Items listed in a dataset:
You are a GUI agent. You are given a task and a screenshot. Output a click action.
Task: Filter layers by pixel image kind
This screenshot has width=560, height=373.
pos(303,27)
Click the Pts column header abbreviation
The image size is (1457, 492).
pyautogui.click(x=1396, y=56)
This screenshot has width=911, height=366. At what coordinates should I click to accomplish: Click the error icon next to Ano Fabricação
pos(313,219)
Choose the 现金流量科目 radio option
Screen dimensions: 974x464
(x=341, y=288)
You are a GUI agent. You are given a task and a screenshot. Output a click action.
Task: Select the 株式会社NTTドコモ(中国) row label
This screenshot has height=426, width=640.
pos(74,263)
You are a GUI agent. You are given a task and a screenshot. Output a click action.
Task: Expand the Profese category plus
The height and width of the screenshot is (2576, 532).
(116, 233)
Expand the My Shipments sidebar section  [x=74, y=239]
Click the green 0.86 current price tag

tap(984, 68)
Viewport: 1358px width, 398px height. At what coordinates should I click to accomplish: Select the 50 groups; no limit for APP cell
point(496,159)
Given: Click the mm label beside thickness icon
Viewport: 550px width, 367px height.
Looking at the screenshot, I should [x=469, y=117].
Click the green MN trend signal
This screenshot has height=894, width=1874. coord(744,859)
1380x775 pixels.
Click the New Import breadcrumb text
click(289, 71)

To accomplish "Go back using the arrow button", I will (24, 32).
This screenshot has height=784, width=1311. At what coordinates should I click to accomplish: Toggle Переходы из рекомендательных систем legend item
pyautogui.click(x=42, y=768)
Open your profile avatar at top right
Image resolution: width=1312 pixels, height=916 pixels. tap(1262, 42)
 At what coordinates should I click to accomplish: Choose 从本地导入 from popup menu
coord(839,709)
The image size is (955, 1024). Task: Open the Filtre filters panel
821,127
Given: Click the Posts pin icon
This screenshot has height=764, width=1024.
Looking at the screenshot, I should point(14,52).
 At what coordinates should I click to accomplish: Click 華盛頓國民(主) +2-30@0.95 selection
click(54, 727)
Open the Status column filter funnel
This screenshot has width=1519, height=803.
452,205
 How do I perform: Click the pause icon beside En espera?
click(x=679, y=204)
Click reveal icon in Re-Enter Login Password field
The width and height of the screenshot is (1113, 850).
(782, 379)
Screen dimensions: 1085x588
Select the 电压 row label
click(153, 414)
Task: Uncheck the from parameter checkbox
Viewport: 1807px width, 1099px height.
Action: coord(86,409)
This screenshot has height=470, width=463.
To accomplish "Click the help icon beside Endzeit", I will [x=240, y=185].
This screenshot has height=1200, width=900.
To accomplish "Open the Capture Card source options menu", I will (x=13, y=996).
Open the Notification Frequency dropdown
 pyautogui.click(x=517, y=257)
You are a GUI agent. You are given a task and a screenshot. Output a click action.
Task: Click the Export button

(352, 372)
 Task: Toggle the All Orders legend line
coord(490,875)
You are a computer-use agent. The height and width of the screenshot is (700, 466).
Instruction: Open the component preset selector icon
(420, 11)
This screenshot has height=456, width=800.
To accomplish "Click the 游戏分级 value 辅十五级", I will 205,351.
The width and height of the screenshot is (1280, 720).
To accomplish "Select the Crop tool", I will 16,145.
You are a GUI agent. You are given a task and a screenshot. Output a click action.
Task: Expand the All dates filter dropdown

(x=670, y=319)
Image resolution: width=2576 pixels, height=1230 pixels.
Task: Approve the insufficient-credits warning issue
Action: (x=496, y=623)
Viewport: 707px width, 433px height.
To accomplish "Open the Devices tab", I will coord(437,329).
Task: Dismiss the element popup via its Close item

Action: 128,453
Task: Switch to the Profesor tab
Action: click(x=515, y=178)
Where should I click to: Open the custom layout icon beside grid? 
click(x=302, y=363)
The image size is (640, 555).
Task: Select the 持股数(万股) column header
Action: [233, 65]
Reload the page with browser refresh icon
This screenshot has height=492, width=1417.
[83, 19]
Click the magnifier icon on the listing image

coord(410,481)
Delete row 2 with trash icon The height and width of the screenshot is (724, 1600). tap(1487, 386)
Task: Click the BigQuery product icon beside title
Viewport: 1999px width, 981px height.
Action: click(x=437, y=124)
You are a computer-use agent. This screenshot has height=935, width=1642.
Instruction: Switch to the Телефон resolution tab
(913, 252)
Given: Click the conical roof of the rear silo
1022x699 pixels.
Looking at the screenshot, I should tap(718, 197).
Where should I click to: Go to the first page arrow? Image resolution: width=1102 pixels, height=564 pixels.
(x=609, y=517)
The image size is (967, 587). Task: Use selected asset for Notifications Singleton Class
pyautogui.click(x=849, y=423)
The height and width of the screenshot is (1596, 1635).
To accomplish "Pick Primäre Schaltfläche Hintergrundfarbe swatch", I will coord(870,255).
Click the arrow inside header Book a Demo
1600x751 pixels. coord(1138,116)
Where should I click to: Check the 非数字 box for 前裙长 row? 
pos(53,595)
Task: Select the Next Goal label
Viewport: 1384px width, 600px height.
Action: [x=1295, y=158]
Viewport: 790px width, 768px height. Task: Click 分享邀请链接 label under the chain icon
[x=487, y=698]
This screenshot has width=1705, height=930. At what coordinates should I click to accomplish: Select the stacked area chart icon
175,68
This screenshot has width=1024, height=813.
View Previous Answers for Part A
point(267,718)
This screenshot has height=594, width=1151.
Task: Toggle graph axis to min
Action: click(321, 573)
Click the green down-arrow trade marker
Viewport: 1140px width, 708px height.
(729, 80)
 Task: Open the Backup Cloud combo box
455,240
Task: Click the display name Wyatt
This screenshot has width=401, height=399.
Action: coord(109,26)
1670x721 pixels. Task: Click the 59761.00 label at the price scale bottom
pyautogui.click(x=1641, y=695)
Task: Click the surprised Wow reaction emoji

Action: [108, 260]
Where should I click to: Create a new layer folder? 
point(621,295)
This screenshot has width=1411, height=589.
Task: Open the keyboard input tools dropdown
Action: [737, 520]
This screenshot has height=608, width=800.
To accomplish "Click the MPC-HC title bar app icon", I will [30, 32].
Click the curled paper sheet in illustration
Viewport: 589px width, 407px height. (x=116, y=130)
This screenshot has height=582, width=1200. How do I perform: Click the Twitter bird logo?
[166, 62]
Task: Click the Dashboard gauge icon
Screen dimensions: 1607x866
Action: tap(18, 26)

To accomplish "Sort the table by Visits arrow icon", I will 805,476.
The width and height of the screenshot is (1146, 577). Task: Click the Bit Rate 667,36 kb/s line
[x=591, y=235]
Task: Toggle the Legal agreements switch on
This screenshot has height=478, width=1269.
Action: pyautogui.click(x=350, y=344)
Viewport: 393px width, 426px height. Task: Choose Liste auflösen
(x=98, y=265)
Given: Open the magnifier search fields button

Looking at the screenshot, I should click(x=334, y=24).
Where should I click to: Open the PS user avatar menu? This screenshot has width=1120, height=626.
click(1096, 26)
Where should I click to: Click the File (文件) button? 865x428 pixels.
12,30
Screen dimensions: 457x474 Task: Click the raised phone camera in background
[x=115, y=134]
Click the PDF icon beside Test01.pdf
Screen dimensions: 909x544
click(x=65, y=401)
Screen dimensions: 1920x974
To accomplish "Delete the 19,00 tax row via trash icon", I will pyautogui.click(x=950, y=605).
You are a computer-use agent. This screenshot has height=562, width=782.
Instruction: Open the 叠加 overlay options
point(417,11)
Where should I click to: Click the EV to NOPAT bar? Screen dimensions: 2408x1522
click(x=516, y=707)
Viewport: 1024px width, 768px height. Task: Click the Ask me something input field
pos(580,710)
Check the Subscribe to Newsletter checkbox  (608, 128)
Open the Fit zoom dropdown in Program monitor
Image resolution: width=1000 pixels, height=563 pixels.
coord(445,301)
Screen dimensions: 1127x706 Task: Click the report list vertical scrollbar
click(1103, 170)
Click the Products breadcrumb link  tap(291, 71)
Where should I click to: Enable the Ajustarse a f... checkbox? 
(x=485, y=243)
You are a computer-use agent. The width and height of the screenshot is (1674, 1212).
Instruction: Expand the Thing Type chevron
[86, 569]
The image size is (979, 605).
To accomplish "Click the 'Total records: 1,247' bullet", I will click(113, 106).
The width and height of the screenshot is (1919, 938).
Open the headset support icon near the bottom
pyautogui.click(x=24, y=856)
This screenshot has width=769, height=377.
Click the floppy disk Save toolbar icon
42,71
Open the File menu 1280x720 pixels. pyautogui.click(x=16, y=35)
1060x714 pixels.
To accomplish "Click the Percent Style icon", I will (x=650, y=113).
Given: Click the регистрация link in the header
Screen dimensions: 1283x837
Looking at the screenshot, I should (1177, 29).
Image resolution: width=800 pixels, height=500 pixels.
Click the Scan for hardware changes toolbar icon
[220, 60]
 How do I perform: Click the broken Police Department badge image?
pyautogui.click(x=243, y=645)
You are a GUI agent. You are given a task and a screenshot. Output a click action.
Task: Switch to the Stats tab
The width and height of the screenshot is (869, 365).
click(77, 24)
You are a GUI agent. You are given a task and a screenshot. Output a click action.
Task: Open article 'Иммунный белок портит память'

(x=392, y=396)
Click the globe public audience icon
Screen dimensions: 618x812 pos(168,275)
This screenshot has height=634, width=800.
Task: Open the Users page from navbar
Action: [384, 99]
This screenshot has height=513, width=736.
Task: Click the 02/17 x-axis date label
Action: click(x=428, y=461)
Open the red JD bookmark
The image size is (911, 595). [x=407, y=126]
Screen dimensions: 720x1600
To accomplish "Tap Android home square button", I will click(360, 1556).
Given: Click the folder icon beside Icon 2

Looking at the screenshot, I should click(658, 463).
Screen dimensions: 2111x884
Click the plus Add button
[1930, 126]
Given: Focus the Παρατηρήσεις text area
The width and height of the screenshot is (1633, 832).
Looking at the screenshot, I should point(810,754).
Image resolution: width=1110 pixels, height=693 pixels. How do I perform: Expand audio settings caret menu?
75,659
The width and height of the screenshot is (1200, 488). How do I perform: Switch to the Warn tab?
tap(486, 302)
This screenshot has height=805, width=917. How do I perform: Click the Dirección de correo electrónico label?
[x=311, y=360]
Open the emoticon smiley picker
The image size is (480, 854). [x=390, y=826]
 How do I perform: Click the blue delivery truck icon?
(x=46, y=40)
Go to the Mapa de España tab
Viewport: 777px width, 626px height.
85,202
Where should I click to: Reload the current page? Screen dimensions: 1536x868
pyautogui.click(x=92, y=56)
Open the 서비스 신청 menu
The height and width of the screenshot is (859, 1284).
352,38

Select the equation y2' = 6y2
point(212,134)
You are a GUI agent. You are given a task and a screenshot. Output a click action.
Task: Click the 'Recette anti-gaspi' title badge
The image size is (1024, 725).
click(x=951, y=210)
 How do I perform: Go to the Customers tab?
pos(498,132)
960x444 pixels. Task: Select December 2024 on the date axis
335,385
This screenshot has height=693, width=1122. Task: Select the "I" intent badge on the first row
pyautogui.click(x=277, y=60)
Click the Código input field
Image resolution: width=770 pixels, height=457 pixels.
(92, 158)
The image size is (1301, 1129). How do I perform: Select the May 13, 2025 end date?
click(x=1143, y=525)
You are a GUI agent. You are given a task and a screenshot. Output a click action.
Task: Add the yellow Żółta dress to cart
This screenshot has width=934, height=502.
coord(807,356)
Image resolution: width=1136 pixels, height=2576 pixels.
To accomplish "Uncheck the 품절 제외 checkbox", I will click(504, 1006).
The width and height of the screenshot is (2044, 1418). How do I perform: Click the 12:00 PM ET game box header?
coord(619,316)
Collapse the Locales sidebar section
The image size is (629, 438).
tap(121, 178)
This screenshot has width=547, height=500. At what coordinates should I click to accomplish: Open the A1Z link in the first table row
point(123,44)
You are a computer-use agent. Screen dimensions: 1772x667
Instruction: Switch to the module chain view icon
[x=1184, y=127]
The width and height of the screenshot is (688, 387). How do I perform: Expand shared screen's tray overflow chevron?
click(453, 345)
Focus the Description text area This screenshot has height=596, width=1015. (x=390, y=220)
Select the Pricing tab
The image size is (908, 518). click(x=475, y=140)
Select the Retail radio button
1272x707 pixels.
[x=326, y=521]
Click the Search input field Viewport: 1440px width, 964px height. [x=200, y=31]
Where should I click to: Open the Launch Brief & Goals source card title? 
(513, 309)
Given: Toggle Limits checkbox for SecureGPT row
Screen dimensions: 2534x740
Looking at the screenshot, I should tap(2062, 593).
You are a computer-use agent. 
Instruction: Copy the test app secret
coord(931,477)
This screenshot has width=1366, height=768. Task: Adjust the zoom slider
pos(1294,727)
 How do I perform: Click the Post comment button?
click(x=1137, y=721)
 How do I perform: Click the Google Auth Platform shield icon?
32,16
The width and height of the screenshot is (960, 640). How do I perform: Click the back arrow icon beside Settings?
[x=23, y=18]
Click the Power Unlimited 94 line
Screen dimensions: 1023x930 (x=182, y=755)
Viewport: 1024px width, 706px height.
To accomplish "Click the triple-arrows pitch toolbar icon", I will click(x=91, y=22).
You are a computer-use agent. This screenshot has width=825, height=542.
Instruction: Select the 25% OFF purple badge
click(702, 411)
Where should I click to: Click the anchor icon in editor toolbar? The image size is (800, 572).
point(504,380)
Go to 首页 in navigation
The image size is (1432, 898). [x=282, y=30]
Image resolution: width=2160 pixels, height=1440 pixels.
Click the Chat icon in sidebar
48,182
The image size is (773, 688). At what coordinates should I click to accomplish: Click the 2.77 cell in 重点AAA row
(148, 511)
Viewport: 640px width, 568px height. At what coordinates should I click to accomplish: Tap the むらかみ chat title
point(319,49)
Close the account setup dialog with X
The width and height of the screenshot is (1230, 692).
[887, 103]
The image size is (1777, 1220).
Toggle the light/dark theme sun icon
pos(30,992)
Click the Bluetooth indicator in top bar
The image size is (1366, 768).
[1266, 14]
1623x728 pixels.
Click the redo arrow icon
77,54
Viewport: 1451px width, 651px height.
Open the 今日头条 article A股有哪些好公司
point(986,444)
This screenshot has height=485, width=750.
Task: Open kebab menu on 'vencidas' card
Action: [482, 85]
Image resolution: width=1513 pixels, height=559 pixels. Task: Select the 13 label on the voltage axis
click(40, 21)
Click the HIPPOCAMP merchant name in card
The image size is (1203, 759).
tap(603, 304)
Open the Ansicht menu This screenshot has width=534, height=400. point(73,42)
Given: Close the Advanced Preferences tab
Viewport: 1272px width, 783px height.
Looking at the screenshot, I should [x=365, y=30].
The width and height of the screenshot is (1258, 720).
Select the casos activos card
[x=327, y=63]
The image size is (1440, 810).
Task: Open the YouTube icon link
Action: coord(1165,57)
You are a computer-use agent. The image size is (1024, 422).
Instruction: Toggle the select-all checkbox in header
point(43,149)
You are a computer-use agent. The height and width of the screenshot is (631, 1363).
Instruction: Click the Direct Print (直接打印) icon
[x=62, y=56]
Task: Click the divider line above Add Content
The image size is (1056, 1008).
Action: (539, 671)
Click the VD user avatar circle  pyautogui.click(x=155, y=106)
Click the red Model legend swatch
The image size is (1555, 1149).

## Work task
A bare number is the expected answer: the tally of lines in the records above holding "Focus".

## Answer to this exercise
2